Los primeros días después de la mudanza también pueden reducirse a uno solo en otro sentido: el día en que hacía tanto calor que el aire, cuando abría de par en par las ventanas para poder dormir, corría como una sorda onda de caramelo líquido, volviéndose todo trabajoso de hacer e imposible de observar sin que se perdieran las líneas fundamentales que componían las cosas. Así, con esa sensación de que lo que estaba haciendo era el recuerdo de algo hecho, también en esos días empezó mi trabajo en el diario. Había dicho que mi trabajo siempre fue imprevisto, pero no lo suficiente como para mudarme de ciudad. En mi ciudad, después de que un diario quebraba, o simplemente porque tenía que irme, encontraba a los pocos días ya algún pequeño empleo en otro medio, aunque fuera empezando por cobrar la publicidad y después por encargarme del tedio de tener que redactar los horóscopos o las necrológicas. La posibilidad de trabajar en el diario de la otra ciudad se dio porque a veces hay cosas que suceden no por casualidad, sino porque parecería que mucha gente tuviera un interés en ello. El director del diario era muy conocido en mi ciudad por algunos de sus colegas y había llegado hasta allá, aunque de pasada, buscando alguien con experiencia para renovar la plana de su medio; la cuestión es que nadie, en instantes ineludibles, sabe decir “no” hasta que alguien dice “sí”; y el que dijo “Sí” fui yo. La circunstancia de cómo se dio la situación no es interesante ahora (y no sé si lo será cuando siga la narración), pero el hecho es que muchos agradecieron mi gesto como una forma de sentir el alivio de no quedar mal con el amigo de la otra ciudad. Aunque el sueldo no era bueno, y aun cuando era inferior a algunos bajos que tuve, yo había pensado que cambiar de ambiente era necesariamente crecer.

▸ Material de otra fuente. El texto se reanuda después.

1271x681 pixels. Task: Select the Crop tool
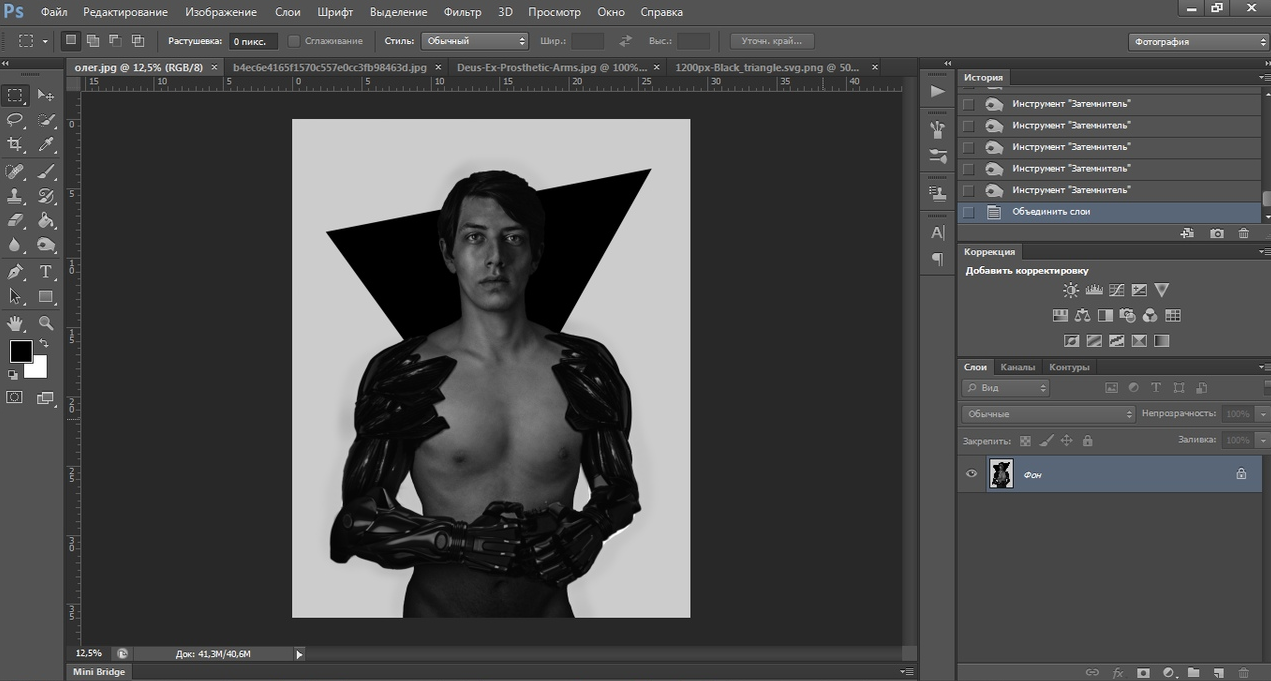[15, 145]
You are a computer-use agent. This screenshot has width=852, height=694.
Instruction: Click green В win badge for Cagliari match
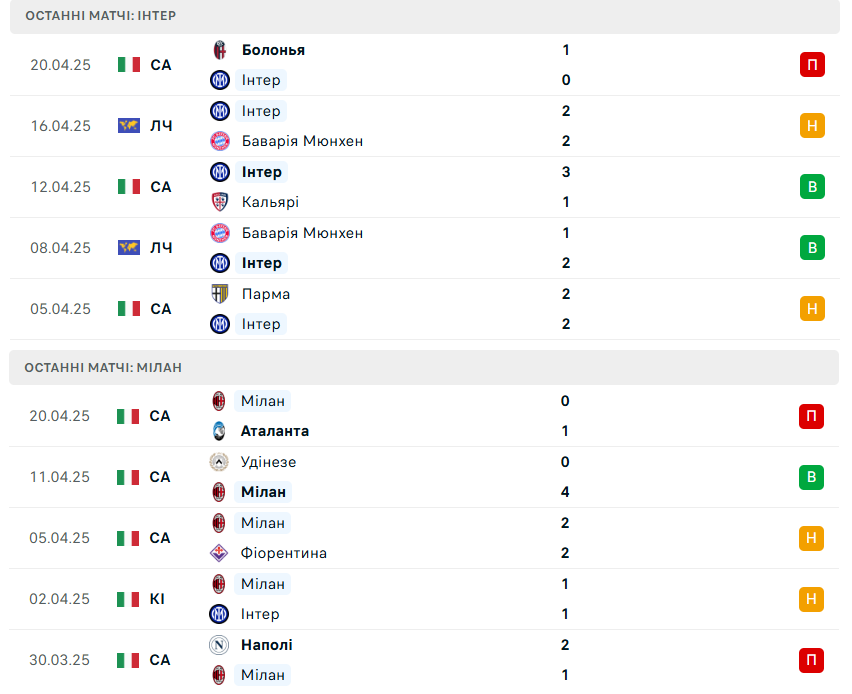click(812, 186)
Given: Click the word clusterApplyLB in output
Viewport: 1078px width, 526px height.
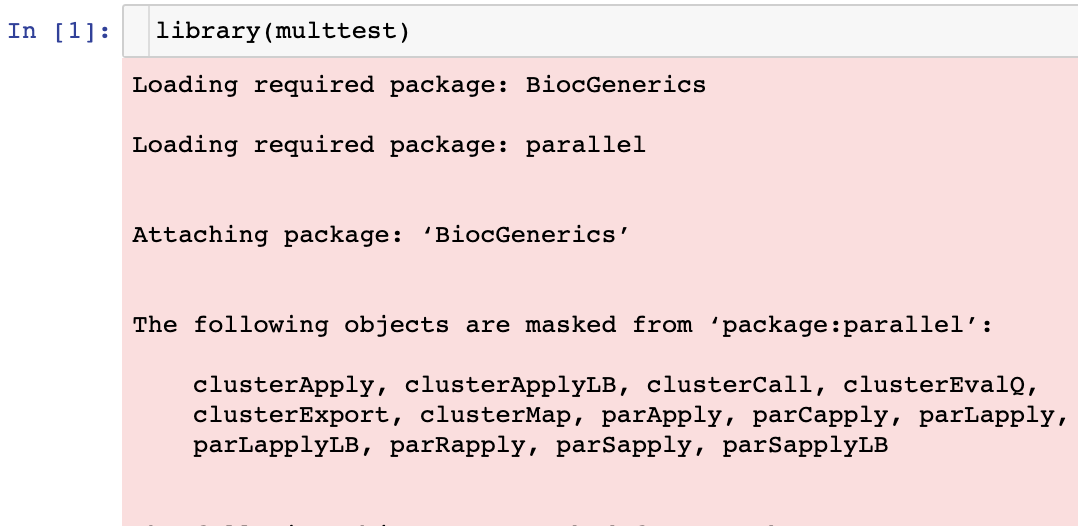Looking at the screenshot, I should tap(510, 385).
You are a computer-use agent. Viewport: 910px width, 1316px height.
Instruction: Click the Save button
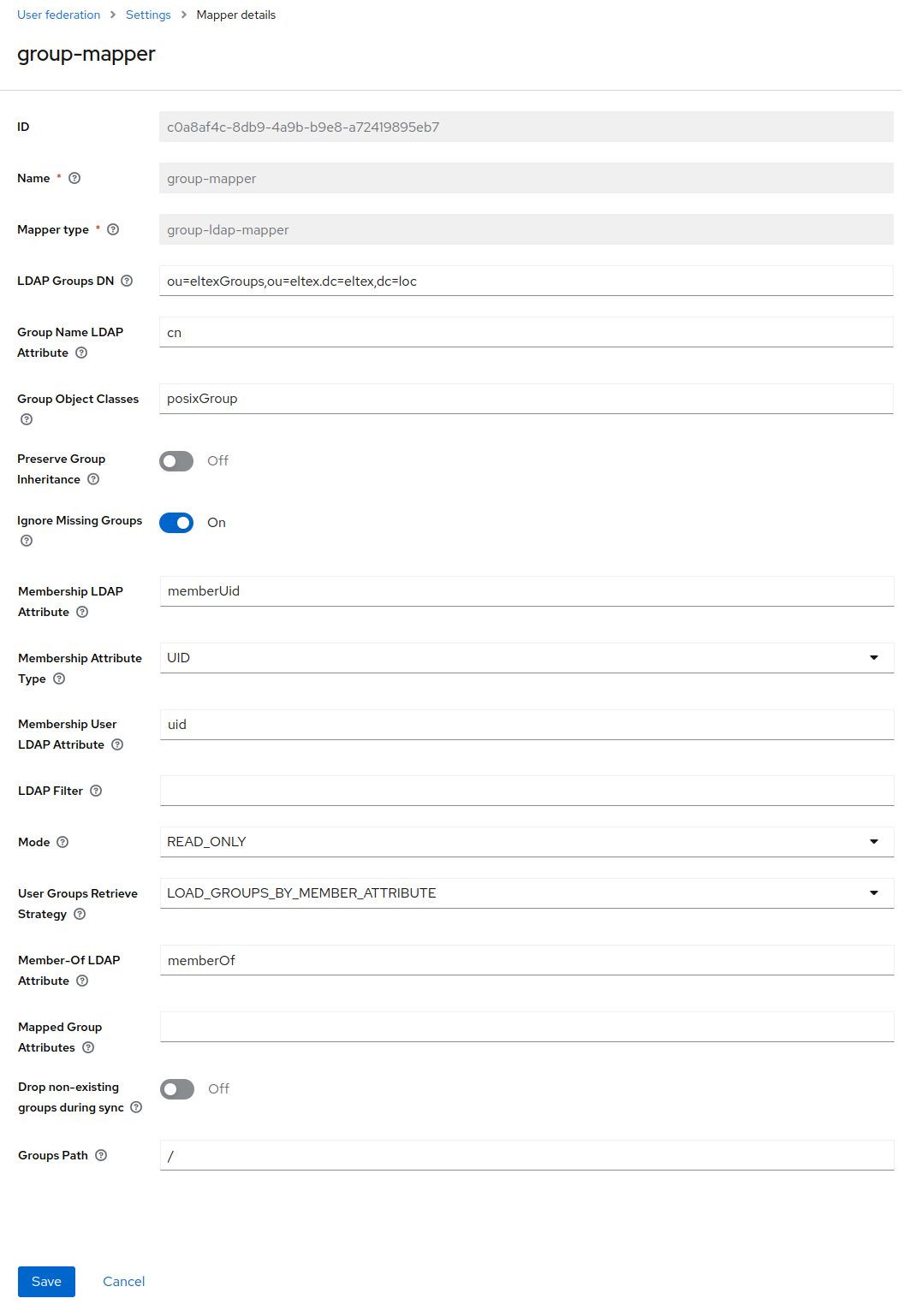tap(46, 1282)
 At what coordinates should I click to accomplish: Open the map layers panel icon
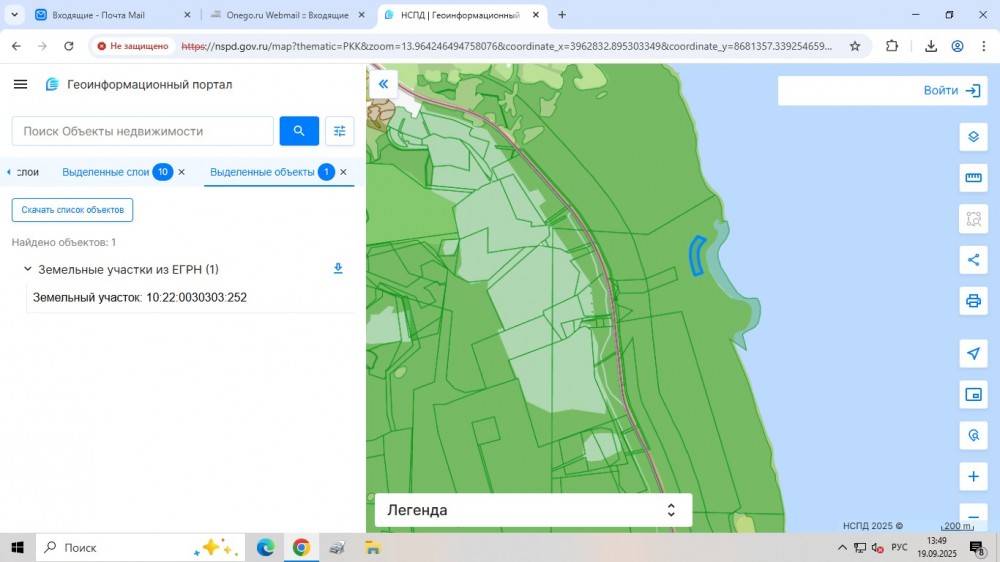tap(973, 137)
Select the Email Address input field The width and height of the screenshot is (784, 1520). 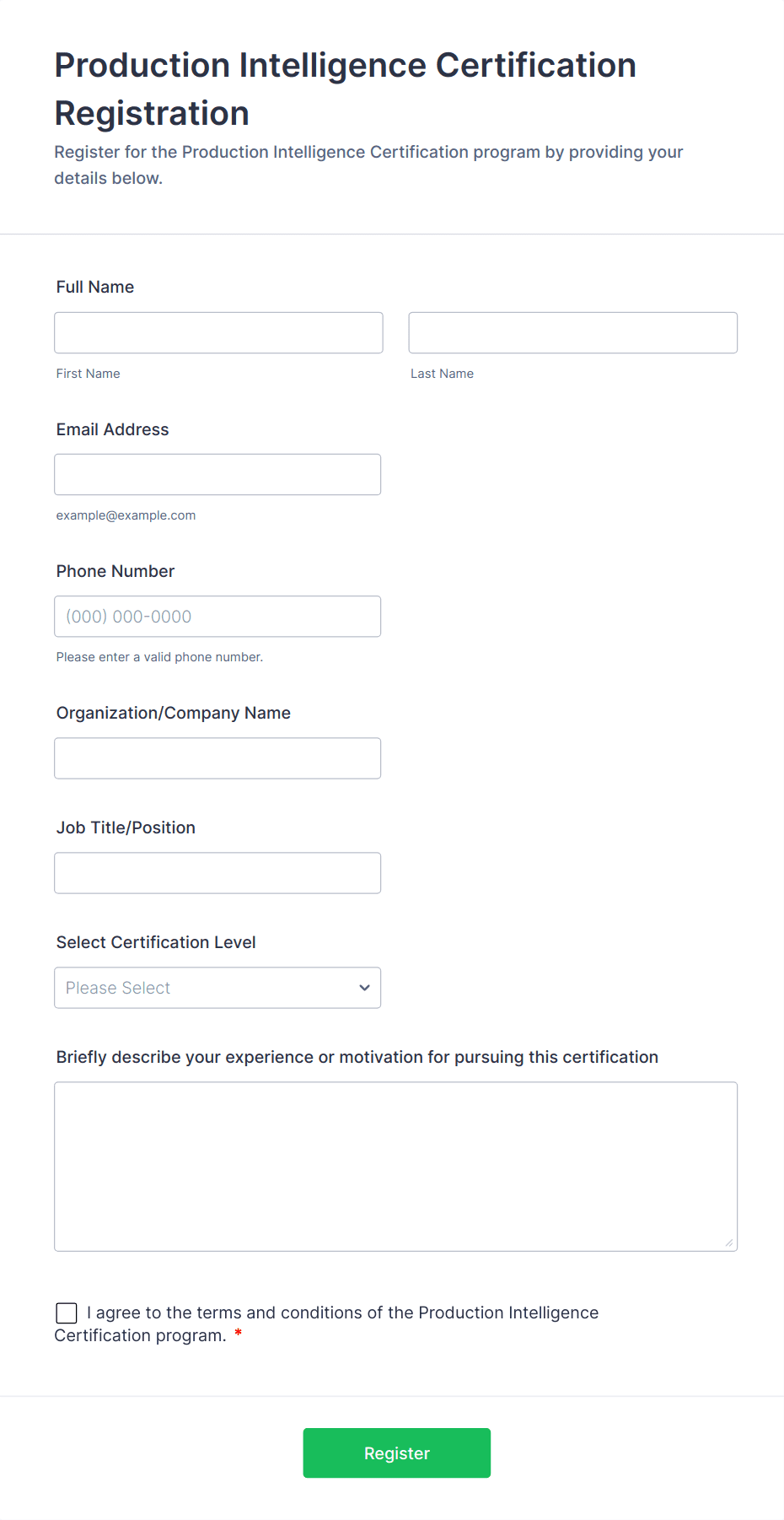pos(217,475)
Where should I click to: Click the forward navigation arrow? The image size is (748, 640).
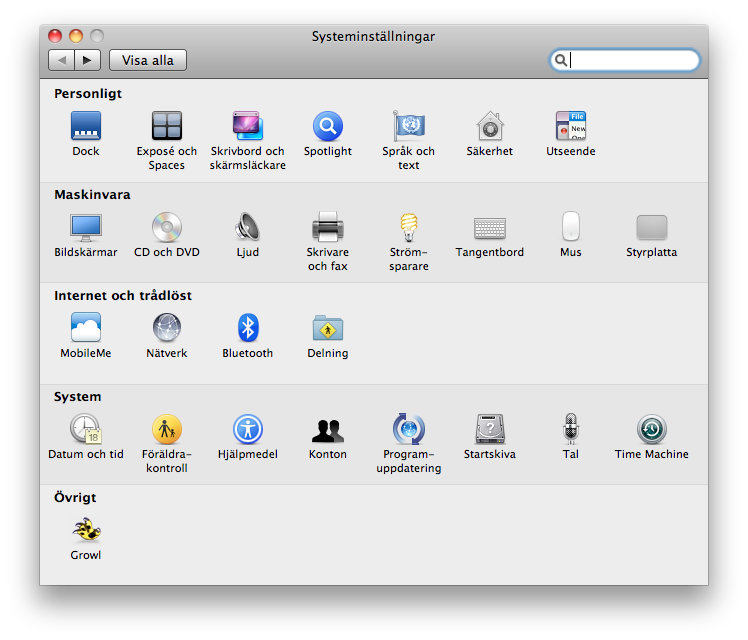pos(87,60)
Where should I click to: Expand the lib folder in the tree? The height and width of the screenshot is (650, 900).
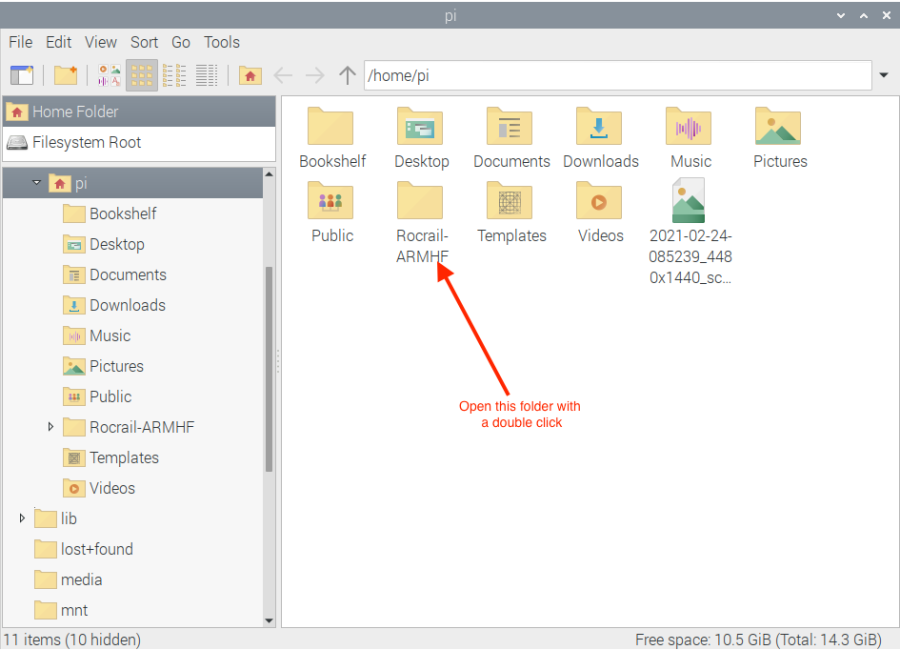coord(22,518)
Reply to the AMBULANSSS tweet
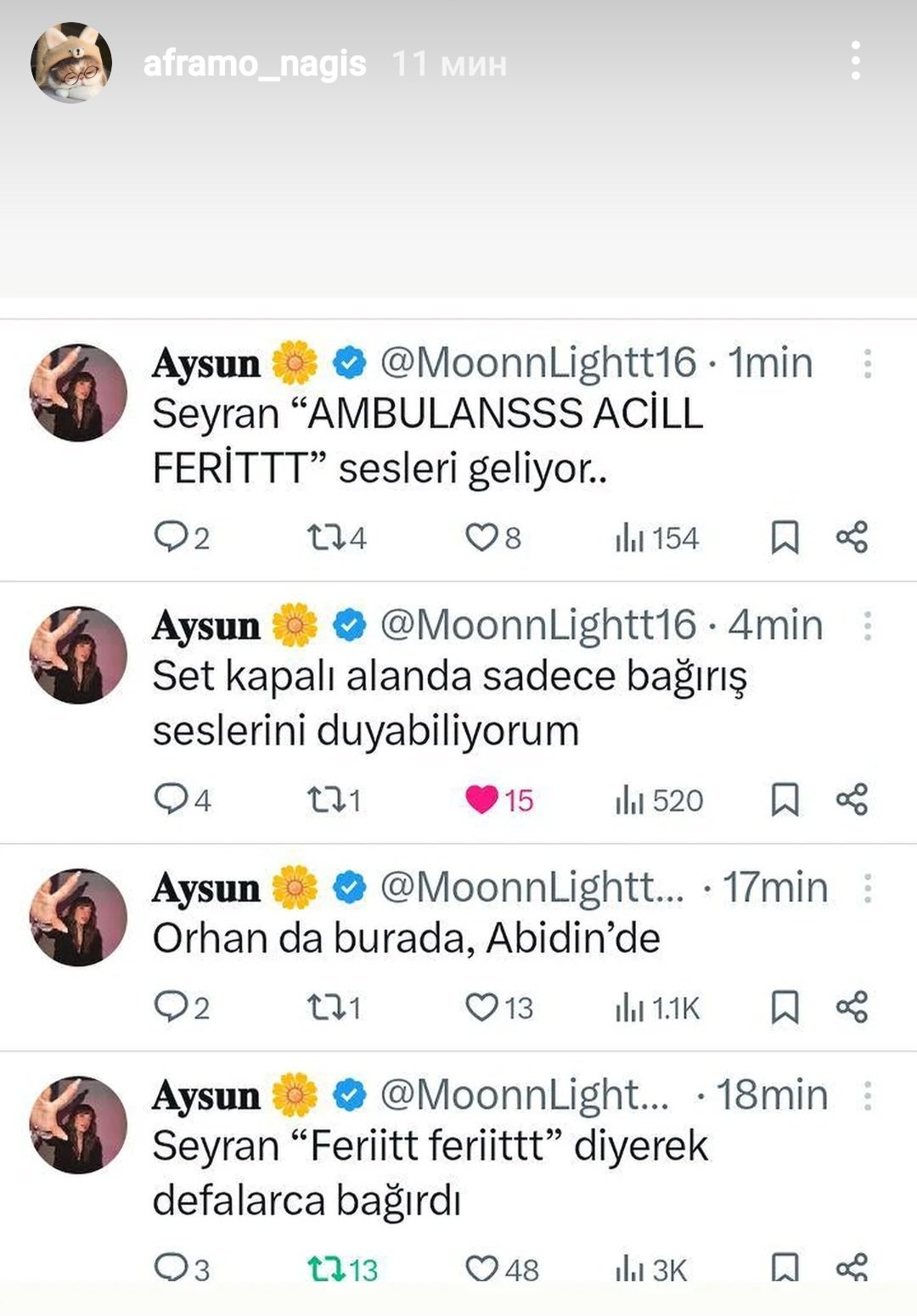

(Entre el día en que llegué a la ciudad y el día en que la ciudad cambió pasaron, como dije, muchas semanas, o quizás muchos meses, porque fue desde luego algo que no se pudo notar de un día para el otro; pero todo fue más claro cuando tuve la sensación que sentimos cuando hemos entrado a un lugar y la gente que hay allí ha dejado de discutir cruelmente hace algunos segundos, así que cuando uno toma la palabra aprecia en los demás una reticencia inexplicable, como cuando las paredes se descascaran y muestran los colores de otras épocas.)
El trabajo que me tocaba hacer fue el mejor en muchos aspectos. Como el verano se extendió inusualmente llevando un calor de enero hasta marzo, no me costaba mucho abandonar mi casa a la entrada de la noche para ir a la redacción del diario; dejaba la casa cuyos techos ya liberaban el calor del día y me internaba en unas calles oscuras algo más frescas donde venían de algún lugar los aromas de los jazmines. Lo único que me había pedido el director había sido que me encargara de la sección internacionales, tenía una página que llenar cada día de lunes a sábado; pero me advirtió que solo fueran noticias que la gente de la ciudad necesitara, de tal modo que no les hiciera falta comprar un diario de la capital del país. Lo que hacía era despertarme antes del mediodía y escuchar los noticieros de varias radios sin levantarme de la cama; allí seleccionaba las noticias que me interesaban y hacía breves esquemas de los puntos destacables de cada una, tomando a veces alguna nota veloz sobre una cifra que no podría retener jamás en mi mente. Después, casi sin variaciones, iba hasta el baño, desayunaba y llevaba la máquina de escribir hasta la cama; allí escribía siempre entre mil y mil quinientas palabras. Más tarde apartaba la máquina de escribir hacia abajo de la cama y colocaba algún disco, ya que leer era imposible en esos primeros días, la atención que le daba a la lectura se me mezclaba con el sopor de la llegada de la tarde y la vista me lloraba si es que no volvía a dormirme. Recuerdo también los primeros días por escuchar afanosamente los únicos discos que tenía: uno de jazz, en el que Chet Baker cantaba canciones de amor, y otro con los conciertos para piano números 21 y 22 de Mozart.